Rien n’est dit non plus sur l’enseignement de la littérature française des siècles passés, décriée comme bourgeoise, ennuyeuse, périmée, à partir du moment où, dans les années 1960 et 70 un plus grand nombre d’enfants risquaient d’y avoir davantage accès, c’est-à-dire ceux précisément à qui elle pouvait ouvrir le plus d’horizons nouveaux. Dans la mesure où il était difficile de la supprimer d’un trait de plume, les réformes ont consisté à la circonscrire ou à la rendre inoffensive : au lieu de familiariser précocement les élèves à un usage de la langue littéraire, reflétant une pensée consistante, on l’a exclue de l’école primaire, on lui a opposé au collège la littérature de jeunesse. À d’autres niveaux, parmi d’autres offensives, sont intervenues les approches formalistes, certes intéressantes en soi, mais qui aboutissaient de fait à considérer comme secondaire le sens des textes, voire à l’ignorer. Dans tous les cas, il s’agissait de lutter contre une vision historique, c’est-à-dire politique, de la littérature : celle qui permet de comprendre comment des esprits se sont opposés à d’autres, soit dans le même siècle soit par-delà les siècles, de discerner ce qui les a divisés, ce qui a pu les unir aussi, tant sur le plan littéraire que, surtout, sur le plan philosophique, politique, social, religieux ; bref, ce qu’on appelle l’histoire des idées, tout ce qui dans l’enseignement du français contribue à forger l’esprit critique de l’adolescent pour les débats de notre temps. Certes ces tout dernières années un retour s’est fait au sens, à l’histoire, retour fragmentaire auquel les prophètes blanchis de la modernité ne se résignent guère. Mais les esprits qu’ils ont (dé)formés sont devenus adultes et beaucoup en veulent à ce français qui les ennuyait tant et auquel ils ne comprenaient rien. Dans un tel champ de ruines, il est louable de citer Voltaire. Mais la tolérance de Voltaire n’est pas la laïcité. Une référence suffit-elle à constituer une pensée organisée ? Et que révèle le fait que ce soient des massacres plutôt que l’école qui incitent les citoyens à le lire ?
Et ne parlons pas du saccage organisé des langues anciennes, malgré l’attachement que leur montrent les élèves de collège et leurs parents : n’est-il pas dangereux d’étudier une littérature qui, même si elle a été produite essentiellement par des hommes libres dans un monde peuplé d’esclaves, rencontre à peu près toujours, de façon plus ou moins visible et plutôt plus que moins, les problèmes relatifs à la justice, à la cité et à la religion ?
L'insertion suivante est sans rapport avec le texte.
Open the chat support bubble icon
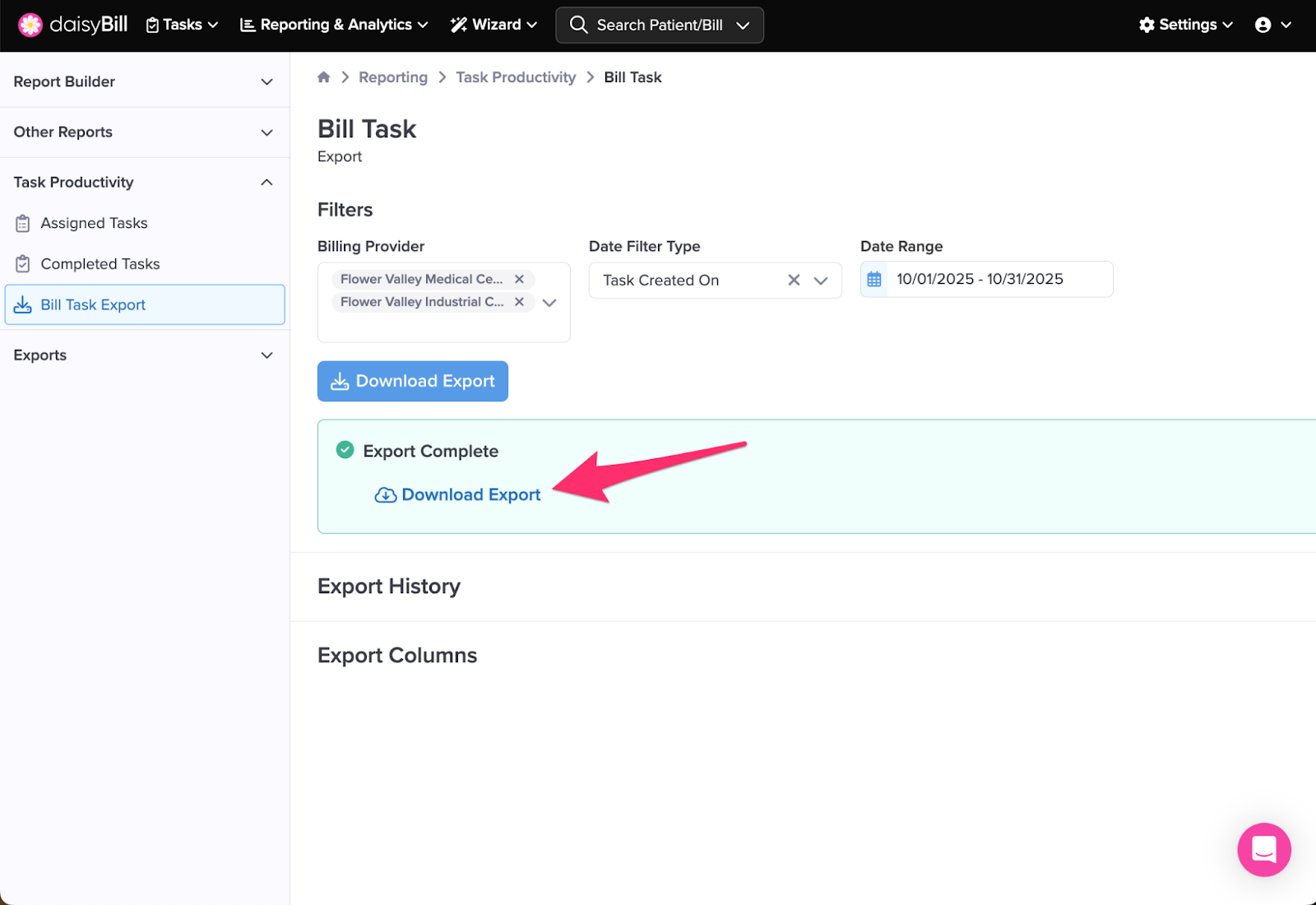This screenshot has width=1316, height=905. tap(1263, 849)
Illustration des contre-réformes

On pourrait ainsi dresser la liste des « réformes » (en fait des « contre-réformes » puisqu’il est enfin clairement apparu depuis quelques années que ce que les gouvernements néolibéraux, de droite ou prétendument de gauche, appelaient « réformes » étaient en fait des mesures réactionnaires4 qui, sous couvert de modernité, ont permis de désamorcer l’efficacité critique de l’école.
Ne prenons pour exemple, en rapport direct avec l’actualité qui nous occupe, que la démolition de l’enseignement de l’histoire. Comme en français, l’exploration pas à pas a été transformée en un parcours à marche forcée dans lequel, sans parler de l’histoire de la cité antique ou de la construction de l’État par la monarchie capétienne, des moments aussi importants que la Révolution ou le développement du mouvement ouvrier ne sont qu’un point parmi tant d’autres. Et on ne dira jamais assez à quel point les méthodes de l’école des Annales ont été mises au service d’une dépolitisation de l’enseignement de l’histoire par l’hypertrophie des thématiques et des tableaux d’ensemble. En faisant fonds sur la critique justifiée (car nos démolisseurs s’appuient toujours sur les bonnes intentions des progressistes angéliques) du personnage historique et du « roman national », en dénigrant l’événement, en privilégiant le « temps long », on arrive facilement à gommer tous les conflits : vues de loin, les journées de Juin 1848 ou la Commune ne sont qu’anecdotes dans l’histoire du capitalisme et de son développement ; la Russie soviétique n’est qu’une parenthèse avant le retour à l’ordre définitif de la société sans histoire, celle qui présente aux jeunes un avenir si peu prometteur. Étonnez-vous ensuite si, ne pouvant se situer par rapport à aucune filiation politique puisque de fait on ne leur en a réellement présenté aucune si ce n’est une sorte de résignation molle à l’ordre établi, ils se laissent séduire par le premier prêcheur venu.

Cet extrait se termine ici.